4000 médicaments sur Internet

Après un coup d’essai avorté, les Français pourront, à compter d’aujourd’hui, acheter des médicaments non remboursables sur Internet. Comme le rappelle Le Parisien/Aujourd’hui (page 6), la tentative du 2 janvier dernier, quelque peu forcée par la Commission européenne, s’était en effet soldée par un échec. Le Conseil d’Etat et l’Autorité de la concurrence s’étant opposé à cette mesure.

La ministre de la Santé a donc révisé son texte, mais, dans son principe fondamental, la démarche reste la même : les sites Internet de vente des médicaments doivent être adossés "à une pharmacie en dur, tenue par un pharmacien diplômé, et doivent avoir obtenu d’une agence régionale de santé (ARS) une autorisation d’ouverture". Une fois sa commande passée en ligne, le consommateur devra ensuite se rendre dans l’officine en question pour récupérer ses médicaments.

"Par rapport au décret publié en décembre 2012, beaucoup de choses ont changé, explique le quotidien. Alors qu’il limitait à 455 le nombre de références pouvant être vendues sur la Toile, la liste en compte dorénavant 4.000". En revanche, les prix sur le Net sont libres, donc dissociés de ceux de la pharmacie.

La mobilisation des 22.000 officines pour ce nouveau lancement est, semble-t-il, plutôt discrète. D’après le ministère de la Santé, seuls une soixantaine de sites sont référencés. Concernant l’Ile-de-France, par exemple, l’agence régionale de santé n’a reçu que 32 demandes de création, alors qu’on compte 3.921 officines. Il faut croire que la profession continue d’être opposée à ce mode de vente. Pour beaucoup de pharmaciens, Internet ouvrirait la voie à certaines dérives (comme la surconsommation de médicaments). D’autant que les informations qui seront livrées aux internautes seront insuffisantes, et cela même si chaque site doit s’organiser pour répondre par téléphone à toutes les questions.

Malgré ce peu d’enthousiasme, observe Le Parisien/Aujourd’hui, "cette petite révolution" devrait néanmoins bouleverser le marché croissant de l’automédication, évalué à 22 milliards d’euros par an. Elle pourrait notamment permettre de faire baisser les prix, grâce à une mise en concurrence accrue des produits, voire de lutter contre les déserts médicaux.
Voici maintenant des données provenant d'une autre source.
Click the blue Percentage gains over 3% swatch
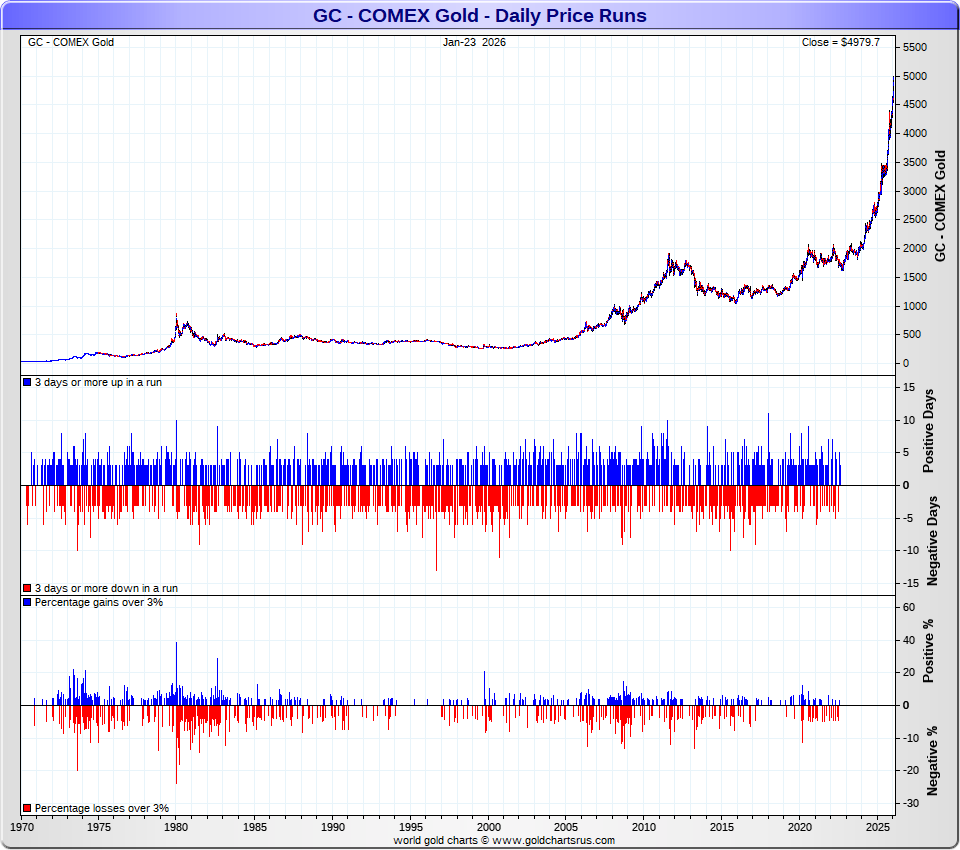Image resolution: width=960 pixels, height=850 pixels. (x=27, y=603)
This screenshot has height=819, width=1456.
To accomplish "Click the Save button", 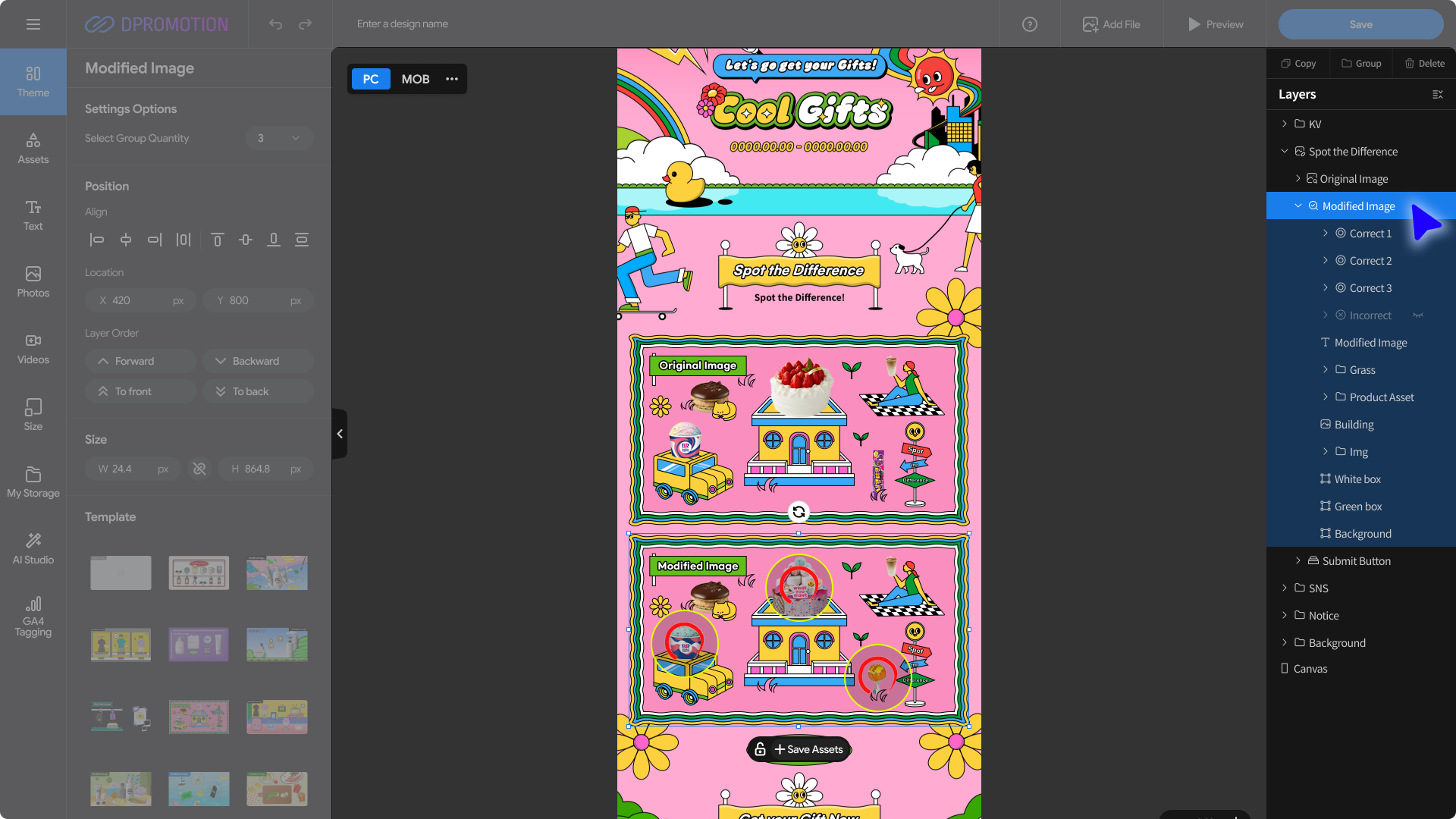I will (x=1360, y=24).
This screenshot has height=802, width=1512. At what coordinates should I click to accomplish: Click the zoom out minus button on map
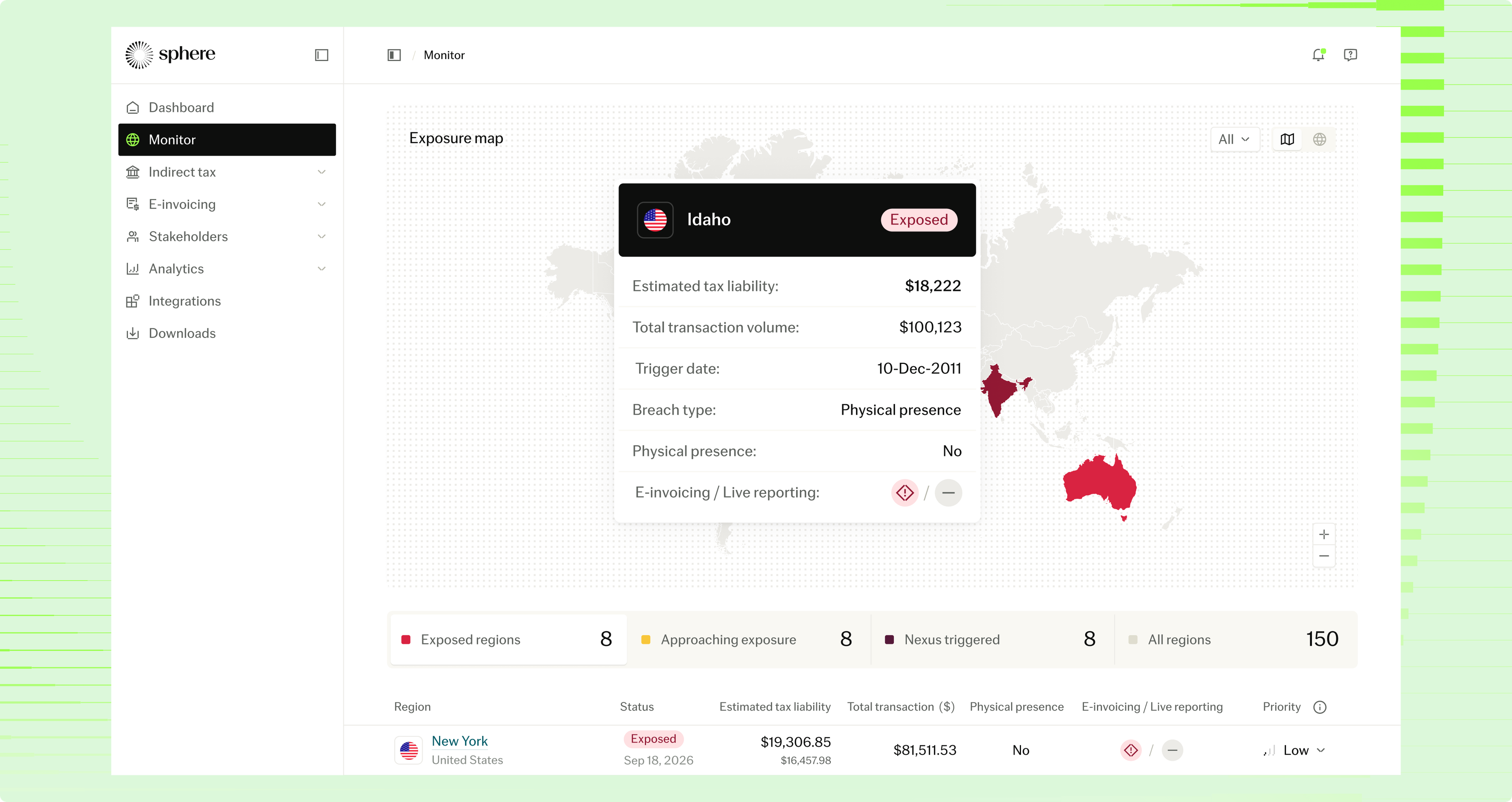click(x=1323, y=556)
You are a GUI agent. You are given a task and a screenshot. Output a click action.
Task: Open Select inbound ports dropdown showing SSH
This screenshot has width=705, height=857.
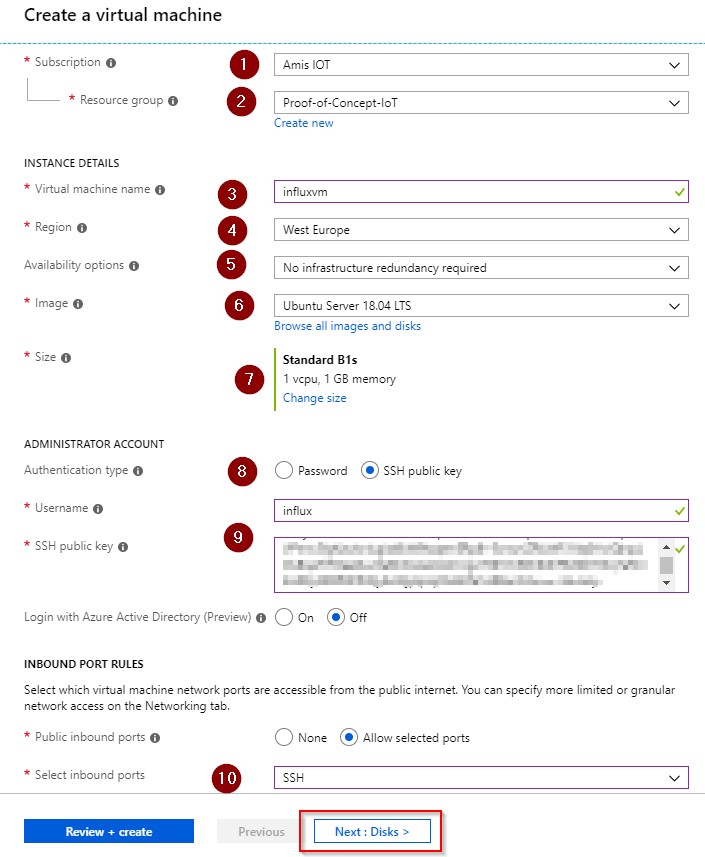(x=480, y=777)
Réforme des retraites : premières concertations
Après le Premier ministre la semaine dernière, la ministre des Affaires sociales a rencontré hier syndicats et patronat pour aborder la future réforme des retraites. Lors de ce rendez-vous bilatéral, qui doit se prolonger aujourd’hui, Marisol Touraine n’a rien dévoilé des intentions du gouvernement. Elle a seulement évoqué avec eux quelques-uns des aspects techniques de la réforme, écrit Le Figaro (page 18), notamment "le financement des régimes et le pilotage du système".

Du côté des syndicats, écrivent Les Echos (page 4), les positions sur la façon de combler le déficit de 20 milliards d’euros d’ici à 2020 "sont tranchées et resteront incompatibles". Ainsi, la CGT et FO refusent catégoriquement l’allongement de la durée de cotisation. Et côté patronal, sans surprise, une augmentation des cotisations sociales est rejetée. "La réforme s’annonce donc compliquée pour l’exécutif", qui devrait néanmoins suivre deux pistes, conclut le quotidien.

Inspirée par le rapport Moreau, la première "propose d’adapter chaque année la contribution des salaires portés au compte pour le calcul des droits à la retraite, en fonction du besoin de financement des régimes". L’autre solution consisterait à intervenir sur les pensions, notamment en limitant leur revalorisation. Dans les deux cas, les syndicats ont manifesté leur opposition.